## Work order
Restate word for word the entries below, starting at the line with "商场工作总结 (249, 57)" and ending at the line with "[Visitar Klarstein Bulgaria] (110, 2404)". Keep both end lines and omit the pictures.

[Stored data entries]
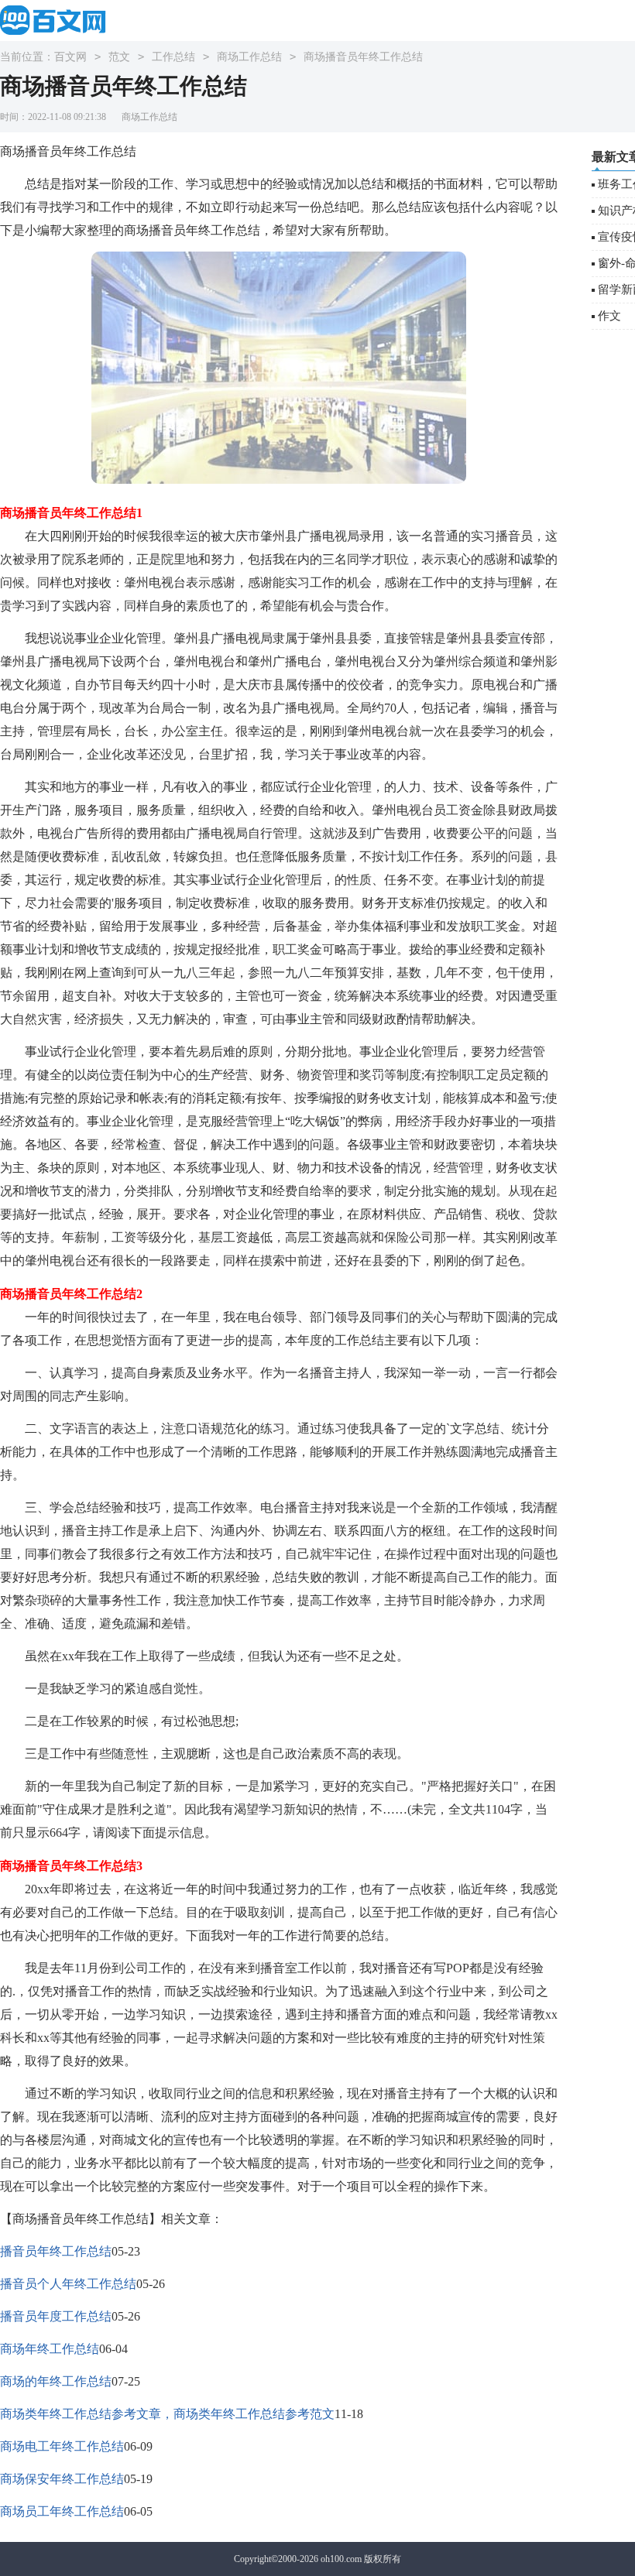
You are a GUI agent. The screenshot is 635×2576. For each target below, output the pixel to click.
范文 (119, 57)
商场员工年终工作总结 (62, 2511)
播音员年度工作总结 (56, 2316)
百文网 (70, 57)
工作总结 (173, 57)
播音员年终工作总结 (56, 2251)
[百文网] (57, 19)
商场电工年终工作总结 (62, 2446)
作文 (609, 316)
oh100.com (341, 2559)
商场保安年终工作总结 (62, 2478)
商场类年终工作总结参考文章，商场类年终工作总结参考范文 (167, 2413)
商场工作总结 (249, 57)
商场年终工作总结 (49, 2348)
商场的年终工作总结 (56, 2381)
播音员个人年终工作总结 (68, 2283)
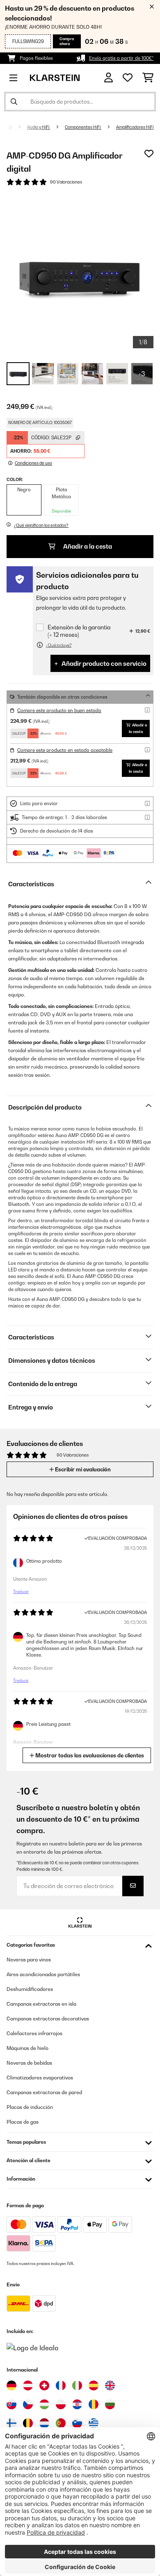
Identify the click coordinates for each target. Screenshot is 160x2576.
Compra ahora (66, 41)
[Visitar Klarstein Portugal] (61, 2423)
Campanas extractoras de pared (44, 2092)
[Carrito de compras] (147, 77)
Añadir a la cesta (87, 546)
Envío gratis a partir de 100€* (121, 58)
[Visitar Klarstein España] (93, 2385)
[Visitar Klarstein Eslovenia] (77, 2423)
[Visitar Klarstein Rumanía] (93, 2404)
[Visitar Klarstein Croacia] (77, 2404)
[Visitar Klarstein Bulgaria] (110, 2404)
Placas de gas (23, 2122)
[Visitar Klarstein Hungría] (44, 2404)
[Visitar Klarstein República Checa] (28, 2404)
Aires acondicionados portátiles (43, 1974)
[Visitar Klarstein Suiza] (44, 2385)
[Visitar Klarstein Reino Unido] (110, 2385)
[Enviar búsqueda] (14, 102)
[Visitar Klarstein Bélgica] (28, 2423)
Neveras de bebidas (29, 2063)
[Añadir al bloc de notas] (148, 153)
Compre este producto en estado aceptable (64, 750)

## Result of this task
商场工作总结 (249, 57)
商场年终工作总结 (49, 2348)
商场的年终工作总结 (56, 2381)
播音员个人年终工作总结 (68, 2283)
Identify the click coordinates for each target. Screenshot is 160x2576.
Compra ahora (66, 41)
[Visitar Klarstein Portugal] (61, 2423)
Campanas extractoras de pared (44, 2092)
[Carrito de compras] (147, 77)
Añadir a la cesta (87, 546)
Envío gratis a partir de 100€* (121, 58)
[Visitar Klarstein España] (93, 2385)
[Visitar Klarstein Eslovenia] (77, 2423)
[Visitar Klarstein Rumanía] (93, 2404)
[Visitar Klarstein Croacia] (77, 2404)
[Visitar Klarstein Bulgaria] (110, 2404)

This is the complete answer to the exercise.